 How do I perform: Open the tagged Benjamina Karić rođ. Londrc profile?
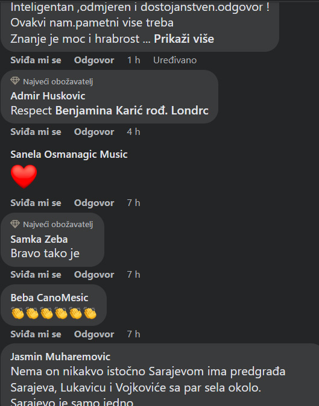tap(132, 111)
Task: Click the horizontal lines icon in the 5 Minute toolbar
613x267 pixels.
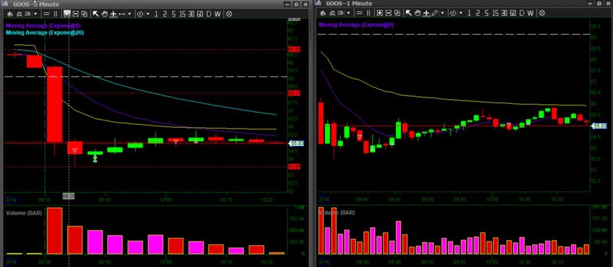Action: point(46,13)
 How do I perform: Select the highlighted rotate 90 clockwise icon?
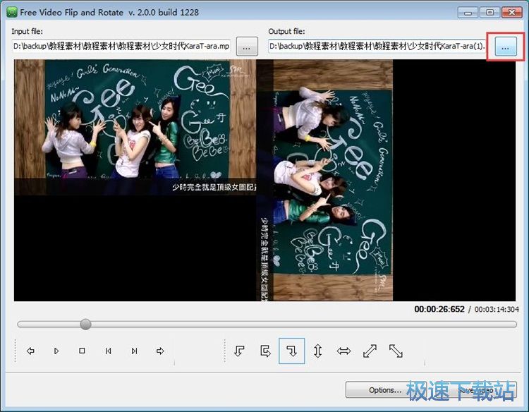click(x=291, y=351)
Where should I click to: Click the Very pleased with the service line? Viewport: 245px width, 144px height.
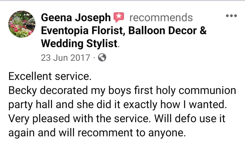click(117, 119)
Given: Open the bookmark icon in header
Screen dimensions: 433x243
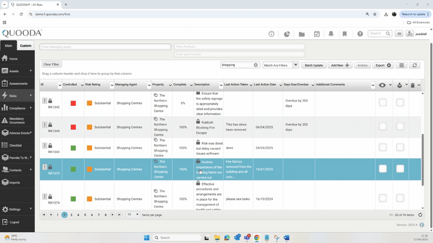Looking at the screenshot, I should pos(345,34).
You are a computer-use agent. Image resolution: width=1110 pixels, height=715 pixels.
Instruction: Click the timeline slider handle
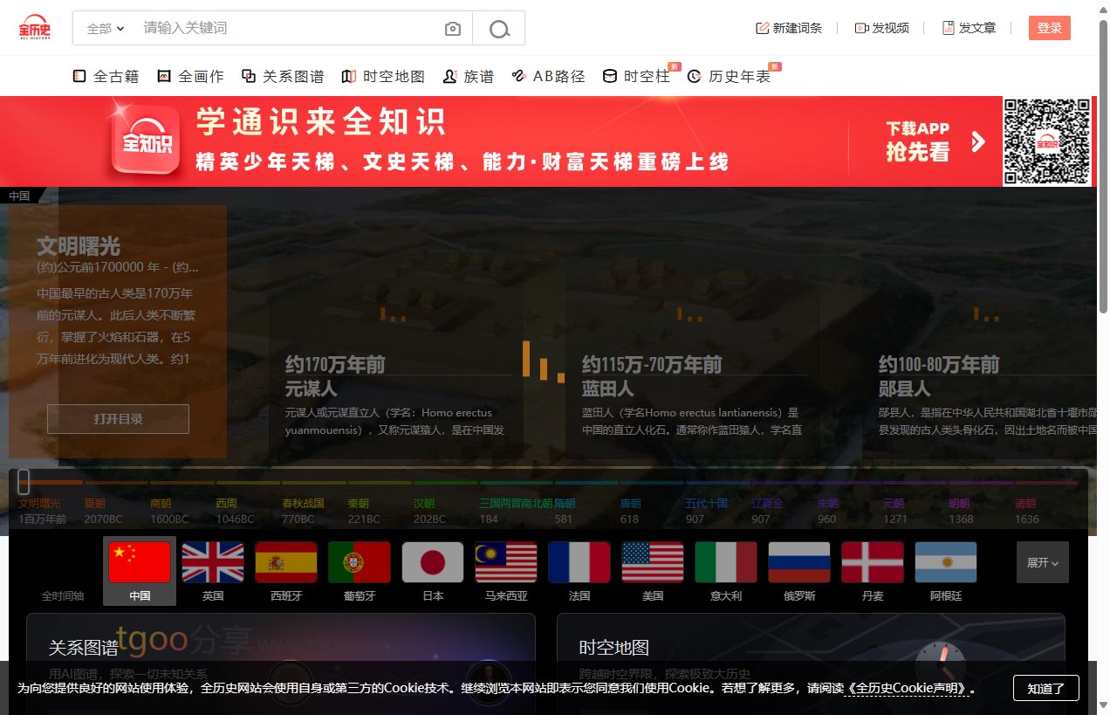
= = = = = = =
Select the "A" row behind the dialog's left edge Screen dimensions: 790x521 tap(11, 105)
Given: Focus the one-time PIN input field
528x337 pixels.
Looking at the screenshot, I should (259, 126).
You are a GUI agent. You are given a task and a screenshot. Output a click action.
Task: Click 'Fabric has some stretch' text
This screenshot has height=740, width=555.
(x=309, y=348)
= = = = = = =
> _TASK STATEMENT_
Each line from the one that contains "How do I perform: Open" down to the one that contains "Instruction: Click the timeline slider handle" is to be returned exactly as it stands above, both ends included, with pictures removed.

> _ANSWER BOX_
 How do I perform: Open the tagged Benjamina Karić rođ. Londrc profile?
tap(132, 111)
Task: Click the horizontal lines icon in the 5 Minute toolbar
613x267 pixels.
Action: point(46,13)
 How do I perform: Select the highlighted rotate 90 clockwise icon?
click(x=291, y=351)
Where should I click to: Click the Very pleased with the service line? Viewport: 245px width, 144px height.
click(117, 119)
Given: Open the bookmark icon in header
Screen dimensions: 433x243
Looking at the screenshot, I should pos(345,34).
You are a computer-use agent. Image resolution: width=1110 pixels, height=715 pixels.
Instruction: Click the timeline slider handle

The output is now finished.